▸ **Instruction**
Rewrite all the lines of the items below, requests included, and move each coordinate in the answers up by 73. Leave out the pictures.

▸ **Items for locating words and elements**

::::

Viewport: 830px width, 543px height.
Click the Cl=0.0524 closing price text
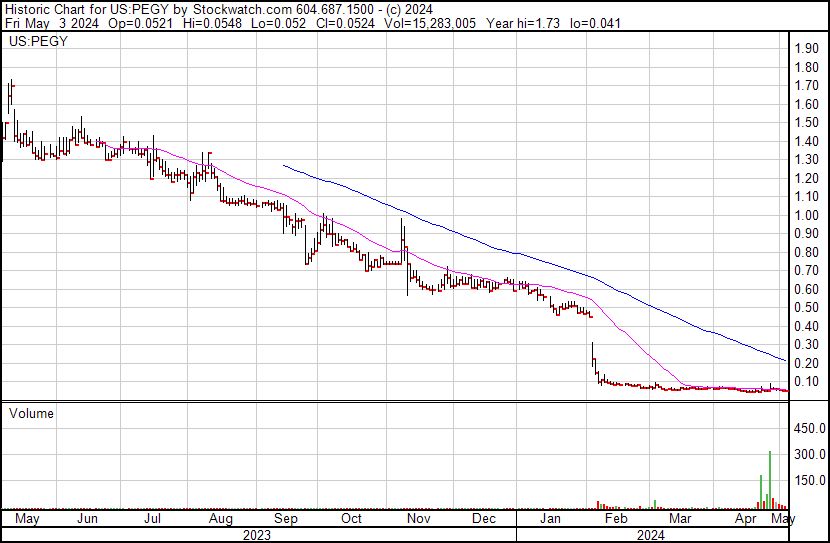(353, 23)
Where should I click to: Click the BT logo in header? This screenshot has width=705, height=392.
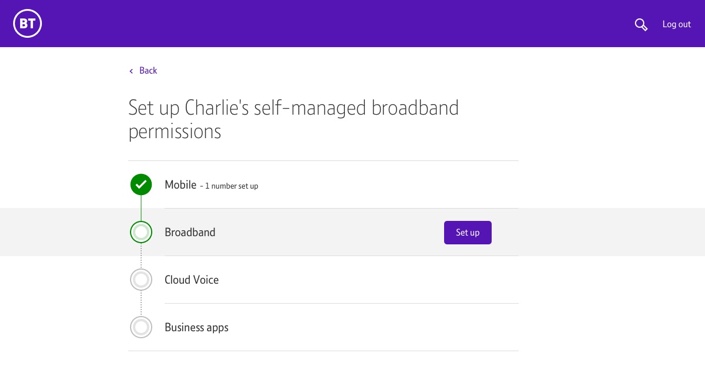[x=27, y=23]
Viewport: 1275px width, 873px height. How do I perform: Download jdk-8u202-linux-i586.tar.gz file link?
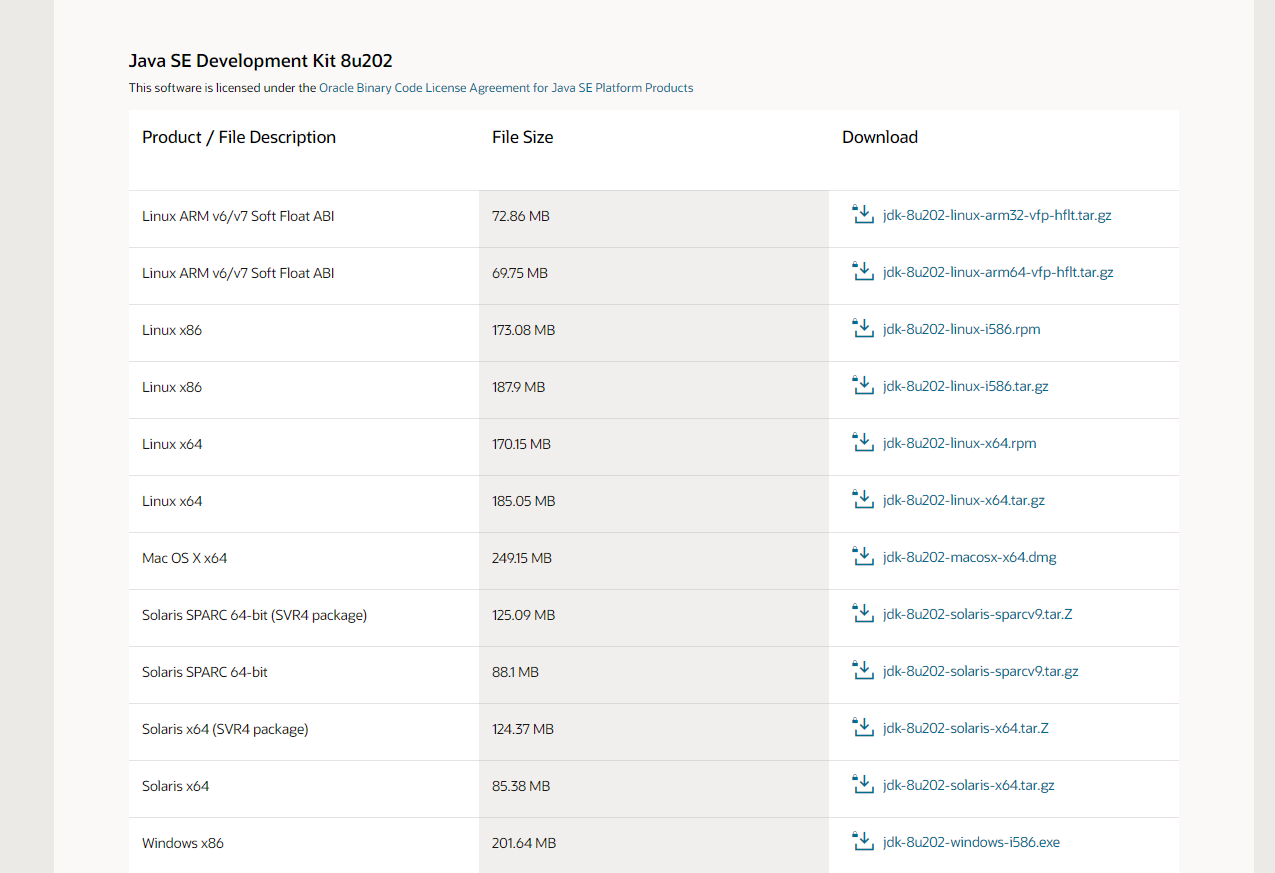[x=965, y=386]
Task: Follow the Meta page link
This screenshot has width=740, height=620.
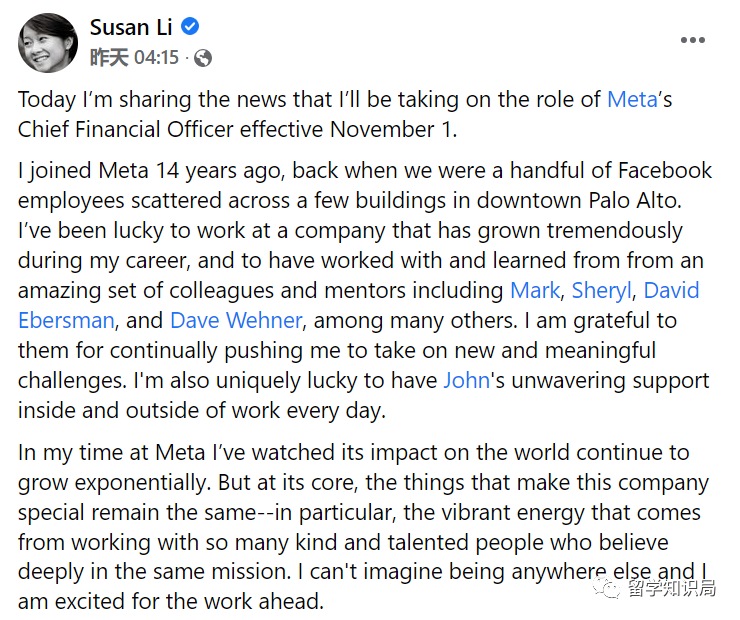Action: coord(631,100)
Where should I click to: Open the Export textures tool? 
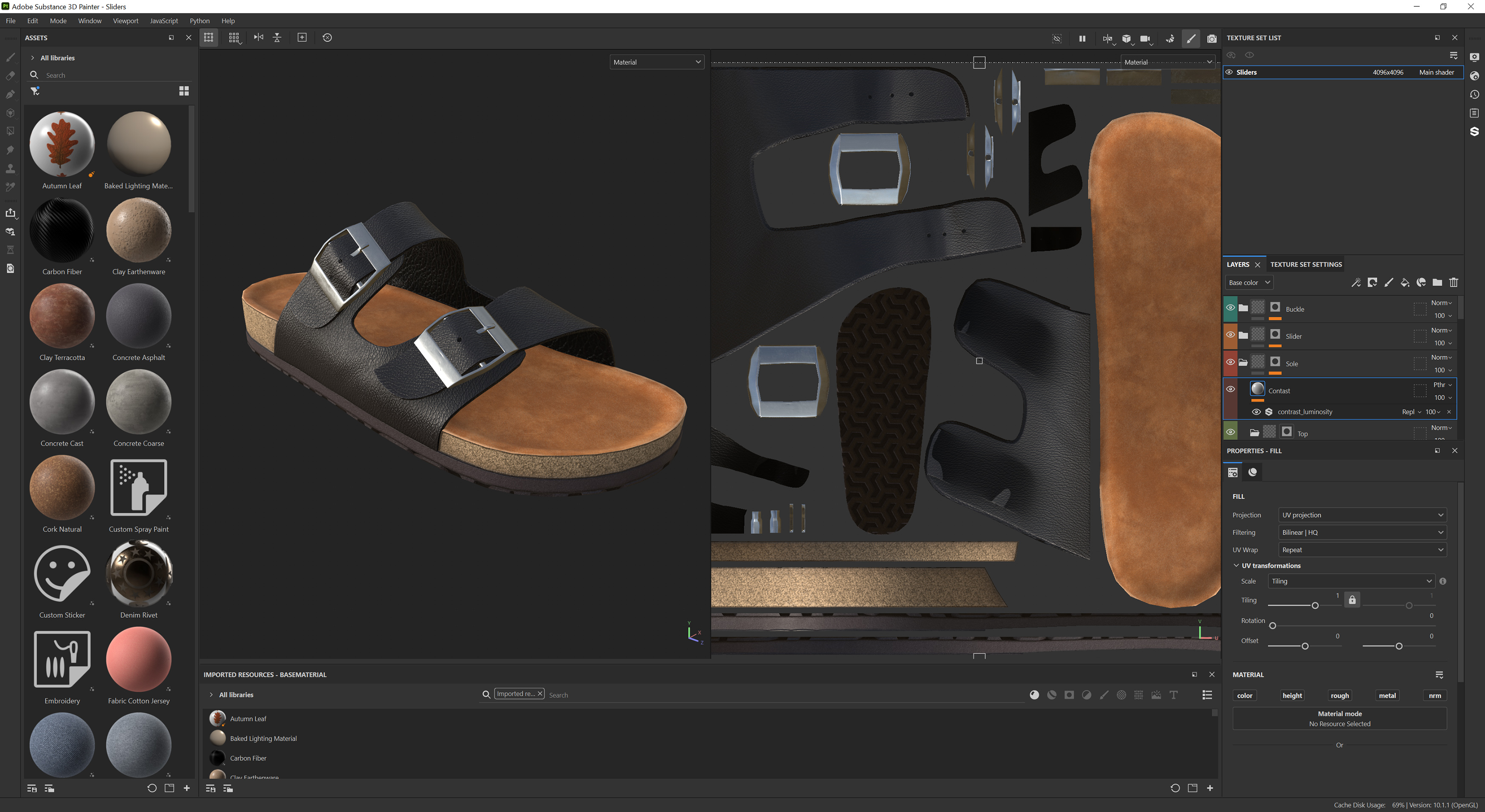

::::

▸ **The reply**
Viewport: 830px width, 543px height.
Click the Cl=0.0524 closing price text
(426, 96)
Where should I click to: Click the BT logo in header? This screenshot has width=705, height=392.
[x=100, y=96]
Viewport: 1275px width, 873px height. How do I perform: Download jdk-8u202-linux-i586.tar.gz file link?
[x=1038, y=459]
Task: Follow the Meta page link
This screenshot has width=740, height=620.
Action: coord(704,173)
Where should I click to: Open the Export textures tool? 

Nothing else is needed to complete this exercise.